■ **原文节选**
②可是,动漫的世界,尽管有其正面的价值观,比如家族情结、童心传统、寻找真情、挑战自我以及团队精神等,然而不能不说,较多的黑暗之心仍然是基本法则。尤其是游戏世界,打打杀杀、钩心斗角、自私自利,迎合人性的本能冲动与野蛮血性,充满向下沉沦的娱乐至死的颓废,甚至,表面是英雄崇拜或励志人生,骨子里却是顺承人性的自然倾向,强权即真理,自我即天意。久而久之,参与建构了人性的黑暗图景。
③我过去一直有一个看法,将所有的思想文化,分为两型:一是随俗的,一是雅化的。
④凡顺承人性中的自然性,皆为随俗的。如亚当·斯密的看不见的手、尼采的超人、孟德斯鸠的三权分立、卢梭的契约论、弗罗伊德的潜意识,以及自由主义的理论和游戏电玩世界的文化法则等。
⑤凡提升、发明、转化、美化人性中的自然性,皆为雅化的。如儒家之性善说、柏拉图之理念说、康德之绝对命令说,以及各种哲学与美学中的形上智慧。
⑥随俗与雅化,为人类思想之两轮,离一不行。随俗,渐为现代性的根本特征,而雅化,则是传统之根本特征。随俗中,有雅化的努力;雅化中,又有随俗的用心。
⑦可是,以上这种看法,其实到了该修正的时候了。因为,上面这种说法中,雅化的“雅”,似乎是与真实的人性图景两相分离,甚至互不相干的东西。

■ **数据片段**
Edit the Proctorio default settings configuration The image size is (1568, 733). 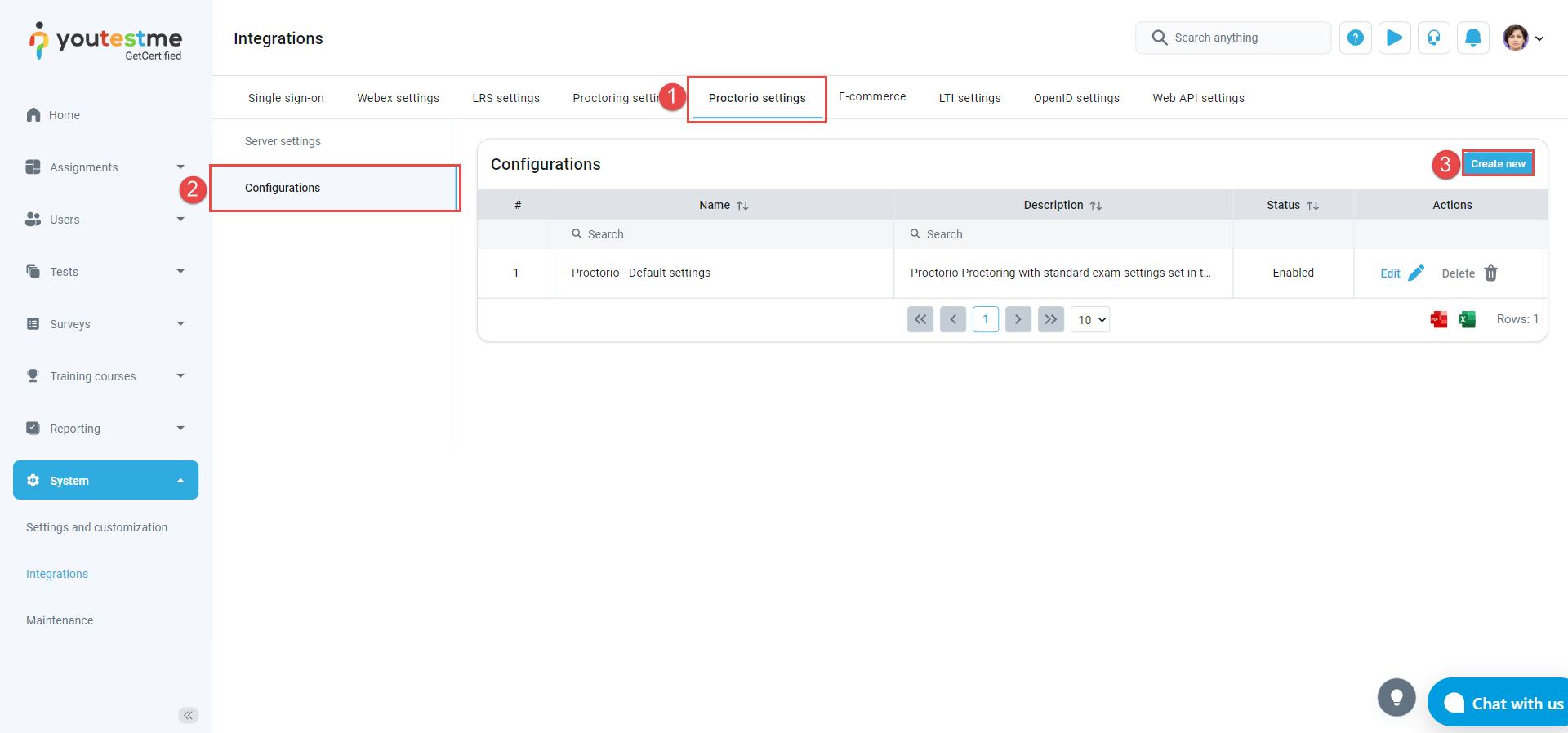click(x=1401, y=273)
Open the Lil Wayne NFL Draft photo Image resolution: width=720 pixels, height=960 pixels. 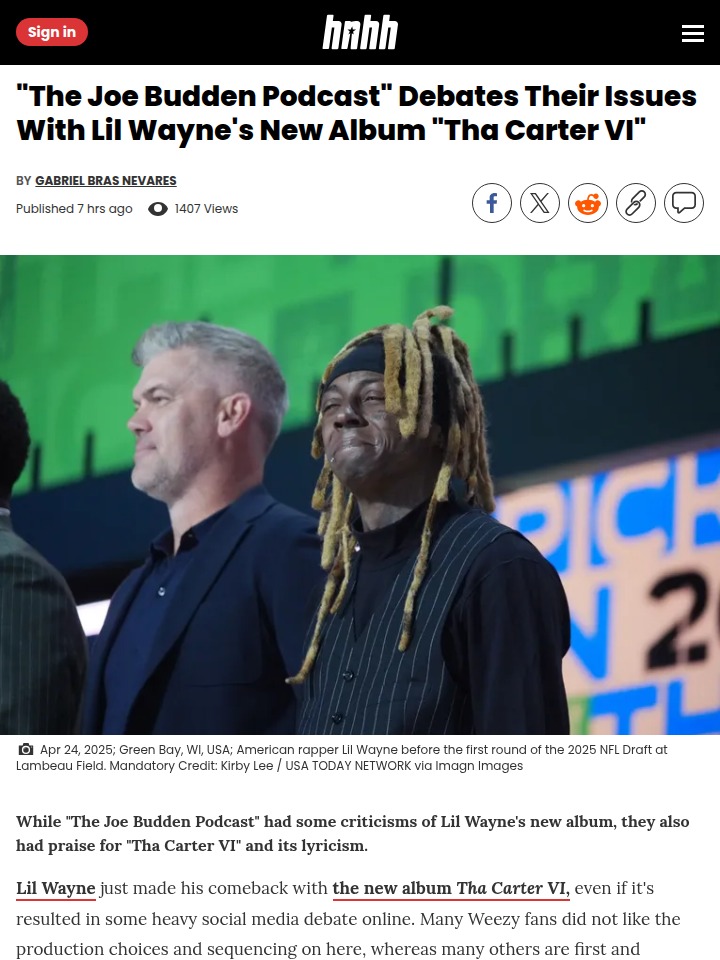click(360, 495)
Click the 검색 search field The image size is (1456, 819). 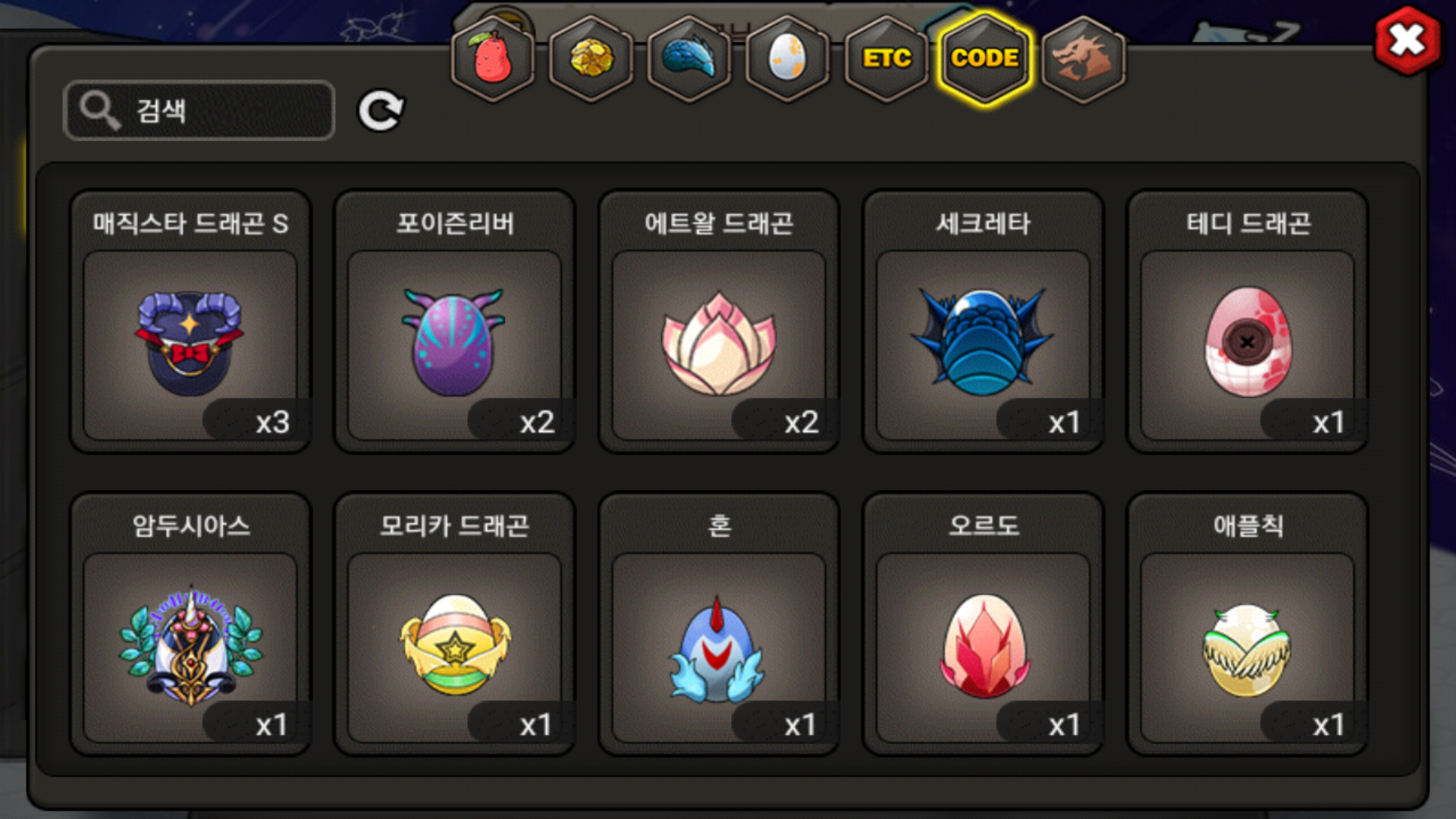click(x=199, y=111)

■ **任务目标**
把上面那段谈动漫游戏和思想文化“随俗”“雅化”之分的文字完整抄写一遍，不改动任何字句和标点。

■ **完整答案**
②可是,动漫的世界,尽管有其正面的价值观,比如家族情结、童心传统、寻找真情、挑战自我以及团队精神等,然而不能不说,较多的黑暗之心仍然是基本法则。尤其是游戏世界,打打杀杀、钩心斗角、自私自利,迎合人性的本能冲动与野蛮血性,充满向下沉沦的娱乐至死的颓废,甚至,表面是英雄崇拜或励志人生,骨子里却是顺承人性的自然倾向,强权即真理,自我即天意。久而久之,参与建构了人性的黑暗图景。
③我过去一直有一个看法,将所有的思想文化,分为两型:一是随俗的,一是雅化的。
④凡顺承人性中的自然性,皆为随俗的。如亚当·斯密的看不见的手、尼采的超人、孟德斯鸠的三权分立、卢梭的契约论、弗罗伊德的潜意识,以及自由主义的理论和游戏电玩世界的文化法则等。
⑤凡提升、发明、转化、美化人性中的自然性,皆为雅化的。如儒家之性善说、柏拉图之理念说、康德之绝对命令说,以及各种哲学与美学中的形上智慧。
⑥随俗与雅化,为人类思想之两轮,离一不行。随俗,渐为现代性的根本特征,而雅化,则是传统之根本特征。随俗中,有雅化的努力;雅化中,又有随俗的用心。
⑦可是,以上这种看法,其实到了该修正的时候了。因为,上面这种说法中,雅化的“雅”,似乎是与真实的人性图景两相分离,甚至互不相干的东西。